- [Short exercise]
Please answer these questions using the article on delayed IRS tax forms below.
(a) Which IRS form is holding up Steber's tax return?
(b) By how many days was the 2012 tax filing season delayed?
(c) According to Kerr, about what percentage of the IRS budget is people?

- [Page excerpt]
========================================================================

Steber uses his own company’s software and usually files early. But right now, his tax return is just sitting on his desk because some of the forms he needs from the Internal Revenue Service are not available.

The IRS has yet to release nearly 30 tax forms. The one delaying Steber’s return is Form 8582, which relates to rental property income.

And the deep government spending cuts slated to go into effect on March 1, known as the “sequester,” could complicate Steber’s—and your—taxes even further. The cuts will likely impact a number of government agencies, including the IRS. (Click here to see related video.)

“It’s the most amazing year I’ve seen,” says Steber.

Talk to any tax preparer or tax policy expert and the word they are more likely to use is “challenging.”

As a taxpayer, how much you will be affected by the delay in tax forms and the impact of the sequester on the IRS depends on your tax situation.

Early Birds Wait
If you usually file your taxes early because the government owes you a lot of money and you need it, waiting for the necessary forms could have dire consequences. Many of the forms that have not yet been issued relate to small businesses and specialized entities such as S corporations, which pass through taxes to their owners.

Once the delayed forms are issued, they must be ingested into efile computer systems, then returns can be transmitted.

The 2012 tax filing season was delayed by eight days because of the initial sequester deadline, in early January, and the last-minute passage by Congress of the American Taxpayer Relief Act on January 1.

“The IRS gets a bum rap on this, because doing tax law changes on January 1 put it in a terrible position,” says Bob Kerr, senior director of government relations for the National Association of Enrolled Agents, a trade group for tax experts certified by the IRS.

With a tax filing deadline of April 15, filers have lost 10 percent of the time they have to prepare returns, Kerr says. For one person, that may not be a big problem; but for tax preparation firms, it is causing backlogs.

Jeffrey Porter, vice chairman of the tax executive committee of the American Institute of Certified Public Accountants, wrote a letter imploring the IRS to release the delayed forms or at least provide tax preparers with more information about when they might be ready.

“The response to the letter from the IRS was thank you, they know the forms are due, and they would like to talk to us more,” says Porter. But no talks have yet been scheduled.

The IRS says it will have details on the delayed forms and the impact of the sequester soon. But for now, the only official information is contained in a letter dated February 7 from Neal Wolin, at that time acting secretary of the Treasury, to Senator Barbara Mikulski, which said the effects of the sequester “would be particularly painful at the IRS.”

Looming Doom
Tax experts say that even if 30-day notices of layoffs at the IRS go out on March 1, the agency should be staffed through the rest of tax season.

After that, it could become more complicated. “About 70 percent of that agency’s budget is people. There’s no way to trim any significant amount of spending without trimming people,” Kerr says.

If the IRS has to cut customer service representatives, phone wait times could balloon. If the agency has to furlough enforcement officers, audits could slow down. If it misses deadlines on collection actions, which are time-sensitive, then it could miss out on revenue.

What is certain is that the IRS will still be able to process your tax payment, Kerr says. “I’m writing a check, and I know they’ll cash it,” he says.

========================================================================

- [Supplied information]
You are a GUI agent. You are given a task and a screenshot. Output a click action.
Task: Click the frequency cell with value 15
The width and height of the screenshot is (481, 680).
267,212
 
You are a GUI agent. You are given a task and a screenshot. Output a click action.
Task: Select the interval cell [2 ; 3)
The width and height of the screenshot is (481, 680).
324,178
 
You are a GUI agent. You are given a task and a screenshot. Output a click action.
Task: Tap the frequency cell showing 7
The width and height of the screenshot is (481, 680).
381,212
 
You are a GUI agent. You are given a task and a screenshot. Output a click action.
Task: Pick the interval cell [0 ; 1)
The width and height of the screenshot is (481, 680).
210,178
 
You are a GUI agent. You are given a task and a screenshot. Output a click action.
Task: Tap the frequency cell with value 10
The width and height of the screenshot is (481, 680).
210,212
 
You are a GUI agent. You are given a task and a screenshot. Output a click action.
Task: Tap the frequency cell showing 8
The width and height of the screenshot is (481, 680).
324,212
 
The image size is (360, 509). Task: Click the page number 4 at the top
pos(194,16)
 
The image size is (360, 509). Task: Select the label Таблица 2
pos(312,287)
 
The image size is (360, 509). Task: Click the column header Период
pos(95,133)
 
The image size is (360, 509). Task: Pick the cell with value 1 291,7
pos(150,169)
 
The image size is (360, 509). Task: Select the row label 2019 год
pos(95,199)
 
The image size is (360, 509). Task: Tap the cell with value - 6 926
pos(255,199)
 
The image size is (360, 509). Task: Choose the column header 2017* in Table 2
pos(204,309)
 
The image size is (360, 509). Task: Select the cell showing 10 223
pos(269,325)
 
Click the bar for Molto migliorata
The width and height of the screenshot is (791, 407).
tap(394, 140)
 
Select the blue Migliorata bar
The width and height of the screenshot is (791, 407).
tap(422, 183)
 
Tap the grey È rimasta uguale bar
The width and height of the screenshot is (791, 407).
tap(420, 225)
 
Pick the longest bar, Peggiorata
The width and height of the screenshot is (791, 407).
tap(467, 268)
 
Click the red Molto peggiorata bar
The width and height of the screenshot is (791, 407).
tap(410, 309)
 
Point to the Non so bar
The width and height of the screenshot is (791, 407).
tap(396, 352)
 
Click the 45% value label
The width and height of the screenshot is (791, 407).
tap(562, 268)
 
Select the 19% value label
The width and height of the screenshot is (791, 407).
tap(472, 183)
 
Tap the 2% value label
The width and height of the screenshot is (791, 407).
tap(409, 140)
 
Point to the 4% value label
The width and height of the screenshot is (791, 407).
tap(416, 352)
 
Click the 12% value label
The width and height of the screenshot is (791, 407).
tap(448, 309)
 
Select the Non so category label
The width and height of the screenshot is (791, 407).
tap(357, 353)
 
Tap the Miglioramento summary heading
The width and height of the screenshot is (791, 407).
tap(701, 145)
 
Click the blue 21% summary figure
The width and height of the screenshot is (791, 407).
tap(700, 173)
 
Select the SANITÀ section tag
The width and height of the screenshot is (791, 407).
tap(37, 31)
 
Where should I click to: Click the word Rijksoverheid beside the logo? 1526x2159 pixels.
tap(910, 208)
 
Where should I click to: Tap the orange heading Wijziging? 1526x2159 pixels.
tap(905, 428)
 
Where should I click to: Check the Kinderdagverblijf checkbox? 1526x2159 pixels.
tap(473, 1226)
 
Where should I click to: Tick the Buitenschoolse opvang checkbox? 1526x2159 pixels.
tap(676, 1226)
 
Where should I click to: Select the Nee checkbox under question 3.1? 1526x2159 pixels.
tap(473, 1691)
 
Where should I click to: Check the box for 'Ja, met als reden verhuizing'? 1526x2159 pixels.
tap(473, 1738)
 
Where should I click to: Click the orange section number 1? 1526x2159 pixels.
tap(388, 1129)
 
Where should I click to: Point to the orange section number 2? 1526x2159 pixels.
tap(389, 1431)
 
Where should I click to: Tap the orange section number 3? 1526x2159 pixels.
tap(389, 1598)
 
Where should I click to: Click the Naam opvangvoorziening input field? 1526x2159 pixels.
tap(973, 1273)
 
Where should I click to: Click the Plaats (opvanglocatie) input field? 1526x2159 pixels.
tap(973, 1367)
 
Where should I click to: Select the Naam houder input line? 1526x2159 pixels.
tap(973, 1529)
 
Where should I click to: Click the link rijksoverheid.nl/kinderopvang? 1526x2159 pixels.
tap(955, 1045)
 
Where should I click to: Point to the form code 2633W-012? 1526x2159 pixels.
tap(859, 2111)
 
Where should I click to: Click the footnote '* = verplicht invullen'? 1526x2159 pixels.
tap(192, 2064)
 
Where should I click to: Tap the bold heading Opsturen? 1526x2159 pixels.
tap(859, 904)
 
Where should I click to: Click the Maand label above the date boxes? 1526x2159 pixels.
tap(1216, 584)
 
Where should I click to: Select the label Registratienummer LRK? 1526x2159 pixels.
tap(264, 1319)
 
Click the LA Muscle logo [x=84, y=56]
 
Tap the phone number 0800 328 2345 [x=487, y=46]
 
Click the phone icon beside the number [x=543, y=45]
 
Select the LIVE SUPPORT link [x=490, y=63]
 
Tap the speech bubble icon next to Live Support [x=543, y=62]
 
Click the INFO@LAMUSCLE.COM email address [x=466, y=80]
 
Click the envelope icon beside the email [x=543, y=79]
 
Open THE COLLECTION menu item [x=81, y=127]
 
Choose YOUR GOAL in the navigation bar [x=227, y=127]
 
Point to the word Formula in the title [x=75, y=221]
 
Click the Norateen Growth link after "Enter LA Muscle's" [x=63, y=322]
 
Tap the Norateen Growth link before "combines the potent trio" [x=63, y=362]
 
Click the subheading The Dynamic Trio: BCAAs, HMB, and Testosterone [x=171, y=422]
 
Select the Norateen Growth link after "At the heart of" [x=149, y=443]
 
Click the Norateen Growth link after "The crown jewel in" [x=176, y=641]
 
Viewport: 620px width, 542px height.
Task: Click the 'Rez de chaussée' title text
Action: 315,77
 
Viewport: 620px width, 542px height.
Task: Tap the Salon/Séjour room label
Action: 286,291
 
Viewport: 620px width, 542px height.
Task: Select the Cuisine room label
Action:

========================================================================

- [Exercise response]
(a) Form 8582, which relates to rental property income.
(b) Eight days.
(c) About 70 percent.